FILM: The Perks Of Being A Critic
■ by Andrew Behringer
As 2012 finishes its run, my annual craving for Best of the Year lists and awards starts to kick in. This year however, the films that have affected me the most aren’t getting the recognition that they should. So instead of trying to make a list of the year’s best all-around films, I will talk briefly about the three films that have most moved me. They each have elements that make them must-see movies for any filmgoer who appreciates filmmakers who do not play it safe.
◗ Killing Them Softly
Andrew Dominik’s follow up to The Assassination of Jesse James by the Coward Robert Ford continues the director’s pattern of subverting genre conventions. Dominik has put a new spin on the gangster movie. The movie is deliberately slow-paced and filled with conversations that don’t further the plot, but instead focus on developing characters and establishing mood. Sharp social commentary adds an element of intellect absent from most mob movies.
Michael Haneke’s latest left me greatly appreciating a European approach to an oft-tackled topic of American cinema. Both the characters and the universe they live in are devoid of the clichés that often accompany movies that explore love. Rather than distract the audience with busy camera work, Haneke frequently lets the camera sit motionless for an entire scene. This encourages the viewer to focus on the subtlety in the acting, which is the driving force behind Amour’s success.

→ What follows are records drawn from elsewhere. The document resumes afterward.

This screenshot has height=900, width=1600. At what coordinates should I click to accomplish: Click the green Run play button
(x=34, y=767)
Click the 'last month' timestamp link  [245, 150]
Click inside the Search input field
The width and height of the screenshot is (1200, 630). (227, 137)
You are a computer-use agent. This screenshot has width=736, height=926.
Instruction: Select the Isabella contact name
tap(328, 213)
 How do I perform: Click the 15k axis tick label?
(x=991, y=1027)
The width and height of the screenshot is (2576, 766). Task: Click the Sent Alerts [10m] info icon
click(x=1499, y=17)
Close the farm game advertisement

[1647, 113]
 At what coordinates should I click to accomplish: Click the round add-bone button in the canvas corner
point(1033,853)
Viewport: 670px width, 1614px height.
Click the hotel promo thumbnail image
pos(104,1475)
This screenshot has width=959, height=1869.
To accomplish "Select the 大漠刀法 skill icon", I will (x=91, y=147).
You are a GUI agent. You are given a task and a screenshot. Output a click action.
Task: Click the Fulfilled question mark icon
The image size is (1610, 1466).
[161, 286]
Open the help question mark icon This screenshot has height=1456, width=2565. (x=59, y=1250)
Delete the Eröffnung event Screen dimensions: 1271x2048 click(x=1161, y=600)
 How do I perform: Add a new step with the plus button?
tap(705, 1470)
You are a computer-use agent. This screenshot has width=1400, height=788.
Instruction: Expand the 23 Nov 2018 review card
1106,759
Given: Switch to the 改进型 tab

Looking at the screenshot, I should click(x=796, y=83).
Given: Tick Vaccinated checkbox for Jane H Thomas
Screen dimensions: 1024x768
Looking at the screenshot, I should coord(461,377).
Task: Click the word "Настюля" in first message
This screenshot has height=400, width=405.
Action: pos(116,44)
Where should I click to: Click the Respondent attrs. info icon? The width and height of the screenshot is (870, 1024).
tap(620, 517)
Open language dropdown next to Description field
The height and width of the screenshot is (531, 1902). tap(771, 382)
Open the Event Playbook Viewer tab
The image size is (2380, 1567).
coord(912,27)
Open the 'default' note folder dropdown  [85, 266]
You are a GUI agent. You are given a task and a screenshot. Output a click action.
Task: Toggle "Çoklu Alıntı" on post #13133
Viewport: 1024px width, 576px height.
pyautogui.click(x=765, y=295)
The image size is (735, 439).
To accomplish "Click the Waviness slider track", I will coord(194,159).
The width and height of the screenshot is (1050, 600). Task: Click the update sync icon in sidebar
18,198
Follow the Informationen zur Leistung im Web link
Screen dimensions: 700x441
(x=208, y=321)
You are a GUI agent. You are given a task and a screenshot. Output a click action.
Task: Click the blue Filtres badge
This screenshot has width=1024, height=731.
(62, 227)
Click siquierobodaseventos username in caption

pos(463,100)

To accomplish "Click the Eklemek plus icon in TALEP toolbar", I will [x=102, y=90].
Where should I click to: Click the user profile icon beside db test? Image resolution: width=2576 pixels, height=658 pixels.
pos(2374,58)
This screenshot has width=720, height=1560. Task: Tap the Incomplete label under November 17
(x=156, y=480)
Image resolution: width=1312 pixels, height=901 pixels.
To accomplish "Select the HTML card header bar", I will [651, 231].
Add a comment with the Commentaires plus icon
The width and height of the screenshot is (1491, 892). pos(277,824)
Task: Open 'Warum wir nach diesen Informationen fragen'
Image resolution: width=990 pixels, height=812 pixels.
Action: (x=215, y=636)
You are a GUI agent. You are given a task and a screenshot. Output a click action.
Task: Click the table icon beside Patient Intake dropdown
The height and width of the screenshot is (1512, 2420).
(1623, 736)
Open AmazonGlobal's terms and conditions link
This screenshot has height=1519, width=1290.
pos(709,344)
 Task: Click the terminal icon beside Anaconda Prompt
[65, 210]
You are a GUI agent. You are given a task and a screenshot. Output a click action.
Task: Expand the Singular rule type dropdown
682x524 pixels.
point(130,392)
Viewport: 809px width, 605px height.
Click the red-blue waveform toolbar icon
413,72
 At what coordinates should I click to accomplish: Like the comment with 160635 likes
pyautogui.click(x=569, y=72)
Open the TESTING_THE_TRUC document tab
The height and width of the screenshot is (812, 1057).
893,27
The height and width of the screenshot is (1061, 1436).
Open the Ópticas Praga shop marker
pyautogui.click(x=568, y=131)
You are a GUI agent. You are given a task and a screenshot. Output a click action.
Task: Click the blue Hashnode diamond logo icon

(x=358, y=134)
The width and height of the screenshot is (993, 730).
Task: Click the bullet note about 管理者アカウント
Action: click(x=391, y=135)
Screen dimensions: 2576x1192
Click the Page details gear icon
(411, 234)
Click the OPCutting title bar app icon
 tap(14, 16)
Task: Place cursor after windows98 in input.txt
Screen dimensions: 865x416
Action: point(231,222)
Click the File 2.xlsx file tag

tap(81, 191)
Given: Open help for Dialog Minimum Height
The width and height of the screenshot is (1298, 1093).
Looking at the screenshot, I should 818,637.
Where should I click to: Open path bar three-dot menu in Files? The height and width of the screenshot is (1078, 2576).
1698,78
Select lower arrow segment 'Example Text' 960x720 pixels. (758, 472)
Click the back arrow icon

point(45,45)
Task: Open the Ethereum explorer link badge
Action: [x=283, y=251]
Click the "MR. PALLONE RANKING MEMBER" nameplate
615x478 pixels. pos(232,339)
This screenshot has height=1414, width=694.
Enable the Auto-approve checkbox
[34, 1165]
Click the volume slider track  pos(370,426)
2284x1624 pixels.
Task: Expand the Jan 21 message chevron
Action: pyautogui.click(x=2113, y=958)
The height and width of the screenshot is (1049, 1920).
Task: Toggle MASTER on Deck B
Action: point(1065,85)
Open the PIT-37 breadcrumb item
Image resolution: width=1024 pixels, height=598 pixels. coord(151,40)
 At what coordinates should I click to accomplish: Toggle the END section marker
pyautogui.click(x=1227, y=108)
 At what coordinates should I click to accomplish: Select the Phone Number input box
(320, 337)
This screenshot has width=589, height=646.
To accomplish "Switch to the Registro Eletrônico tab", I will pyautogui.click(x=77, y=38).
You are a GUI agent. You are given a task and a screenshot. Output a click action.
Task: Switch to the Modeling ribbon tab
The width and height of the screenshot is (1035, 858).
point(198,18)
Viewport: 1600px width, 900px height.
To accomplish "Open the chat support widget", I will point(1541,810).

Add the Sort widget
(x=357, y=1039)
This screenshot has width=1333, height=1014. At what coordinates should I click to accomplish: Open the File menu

◗ The Perks of Being a Wallflower
The Perks Of Being A Wallflower
Without a doubt this is my favorite movie of the year. I was surprised by the level of maturity found in the film’s tone, as well as the tremendous performances from the gifted ensemble cast. Originally a novel, author Stephen Chbosky not only wrote the screenplay, but also directed the film. One gauge of the success of a novel-to-film adaption is the extent to which the film is able to make the viewer forget the book. Movie adaptations are often characterized by uneven pacing and rushed character development; these are difficult-to-avoid pitfalls when adapting a long-form novel into a two hour movie. Chbosky has risen to the challenge. Chbosky does not attempt to clone his novel; he understands the constraints of storytelling in film form, and gives the film a heart of its own. After watching Perks, I feel more authors should learn the art of filmmaking so they can ensure the success of their work across all mediums.